-- Start SUPPLIED MATERIAL --

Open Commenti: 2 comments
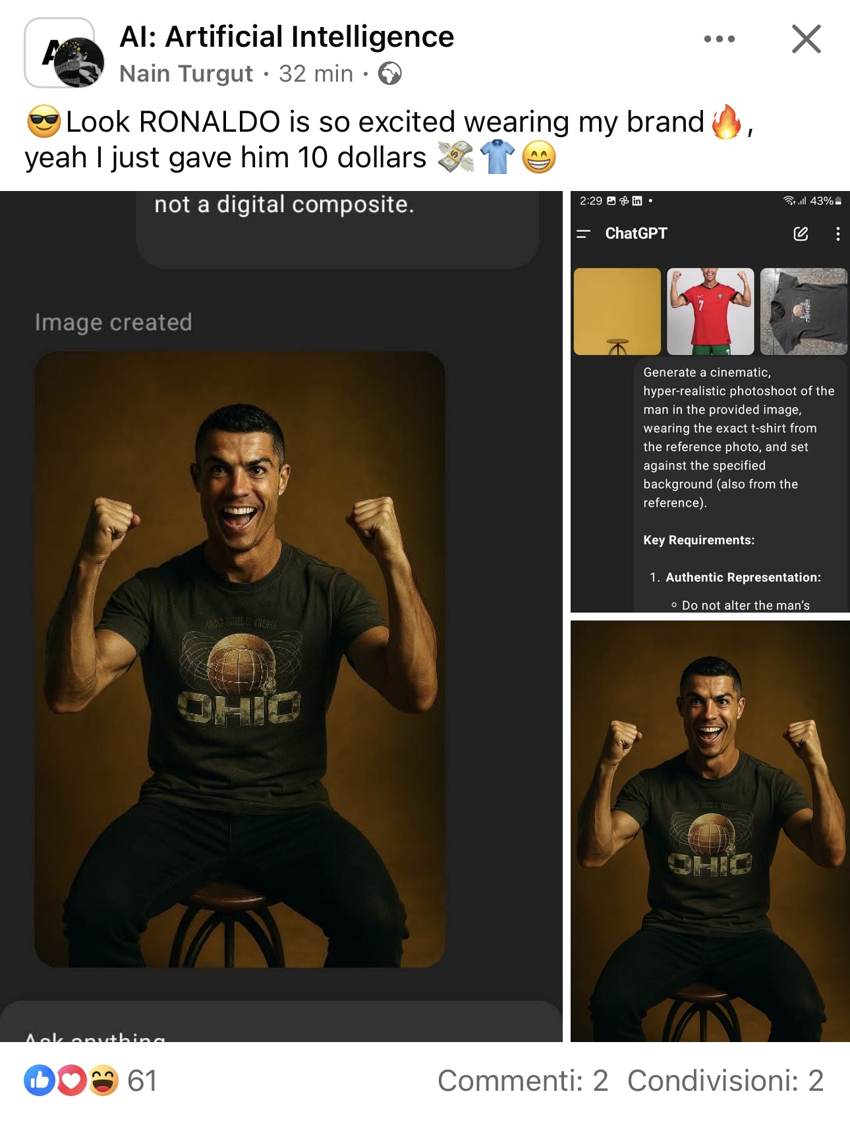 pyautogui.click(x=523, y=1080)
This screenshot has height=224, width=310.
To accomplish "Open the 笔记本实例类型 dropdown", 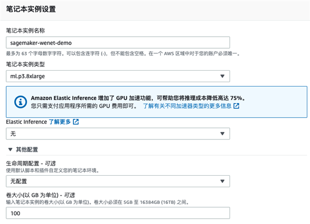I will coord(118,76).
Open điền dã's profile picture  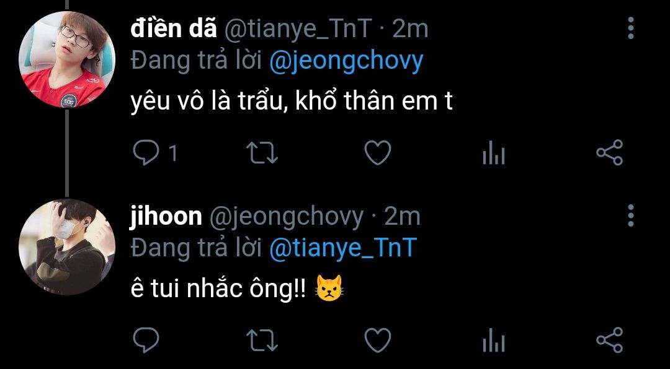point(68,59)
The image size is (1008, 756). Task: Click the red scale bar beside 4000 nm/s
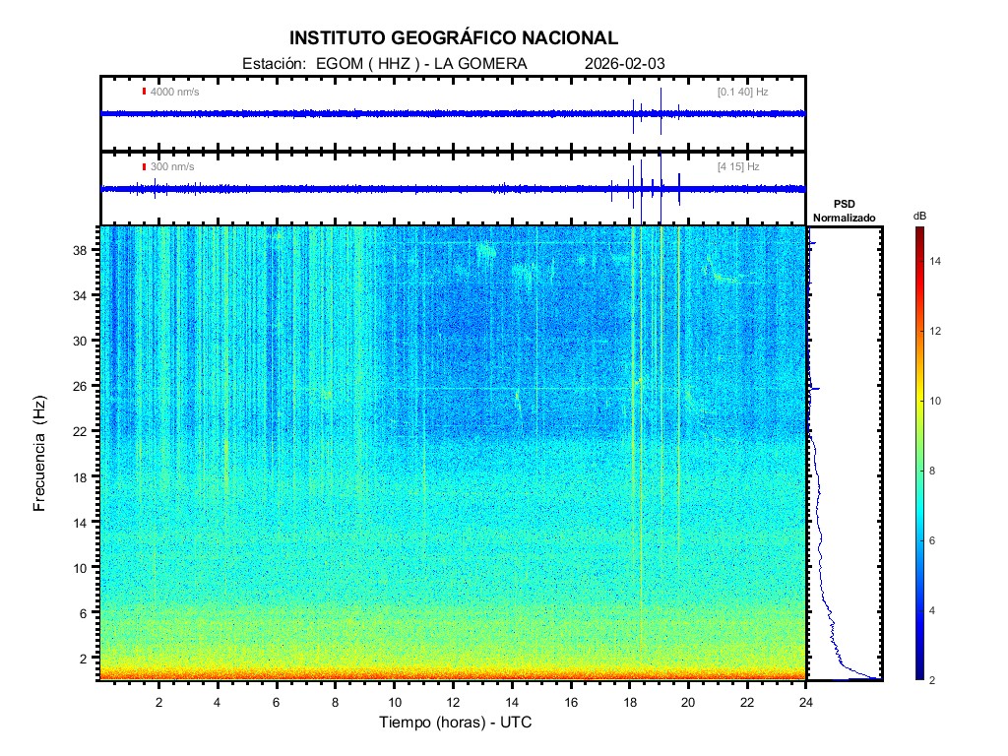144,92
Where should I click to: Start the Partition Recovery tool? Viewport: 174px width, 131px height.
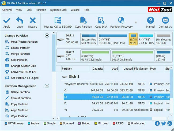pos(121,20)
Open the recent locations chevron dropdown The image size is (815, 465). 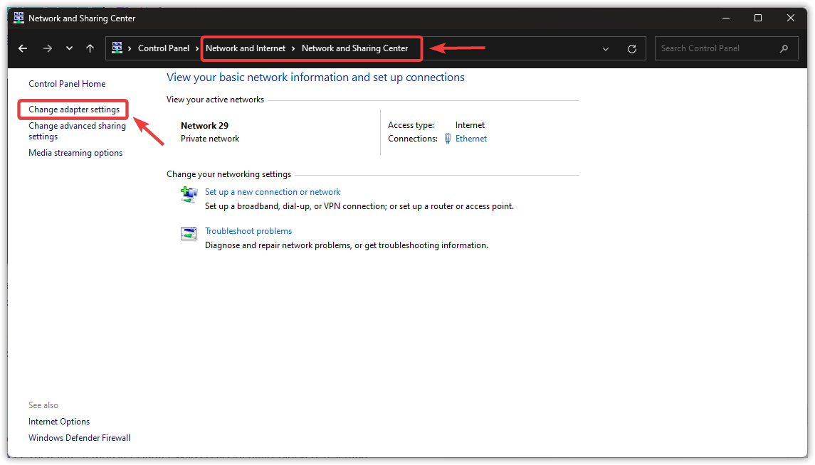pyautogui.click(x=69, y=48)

-- End SUPPLIED MATERIAL --
-- Start SUPPLIED MATERIAL --

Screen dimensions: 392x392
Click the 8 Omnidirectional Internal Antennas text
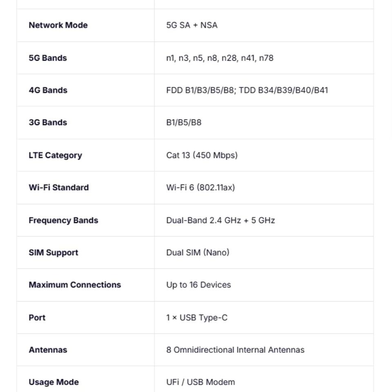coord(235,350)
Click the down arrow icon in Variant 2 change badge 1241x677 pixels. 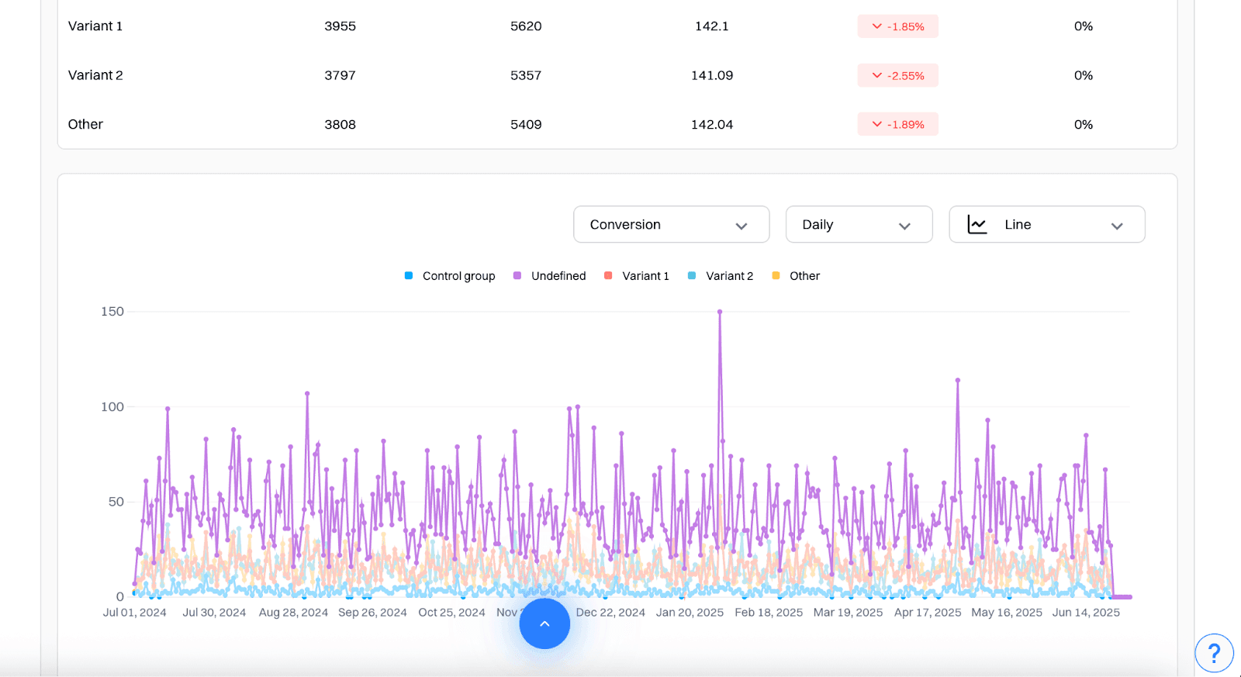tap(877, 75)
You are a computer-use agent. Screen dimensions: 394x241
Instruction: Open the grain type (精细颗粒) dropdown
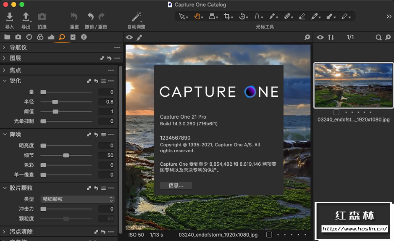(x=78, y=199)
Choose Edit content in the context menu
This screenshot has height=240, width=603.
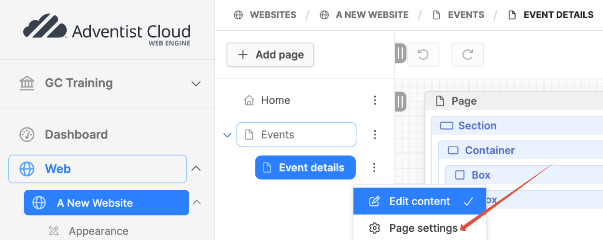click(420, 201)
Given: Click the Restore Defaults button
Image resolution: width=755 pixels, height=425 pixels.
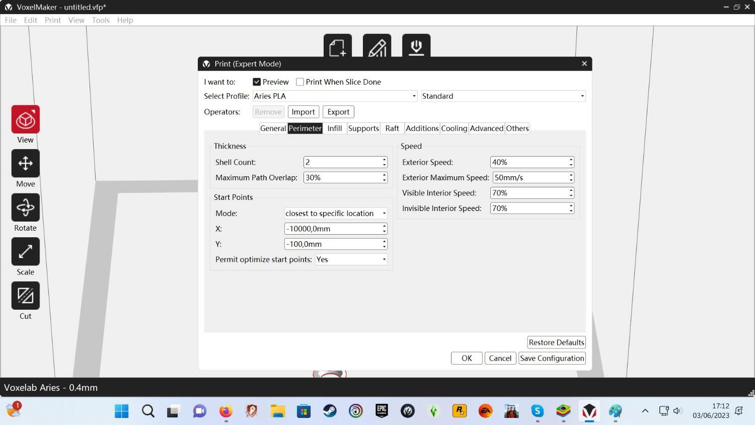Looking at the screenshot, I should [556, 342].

-- End SUPPLIED MATERIAL --

| WRITTEN REQUEST |
Copy the lines from the one with "Given: Click the Restore Defaults button" up to and including the one with "Looking at the", leaving the pictures out of your answer.

| THE OUTPUT |
Given: Click the Restore Defaults button
Image resolution: width=755 pixels, height=425 pixels.
Looking at the screenshot, I should [556, 342].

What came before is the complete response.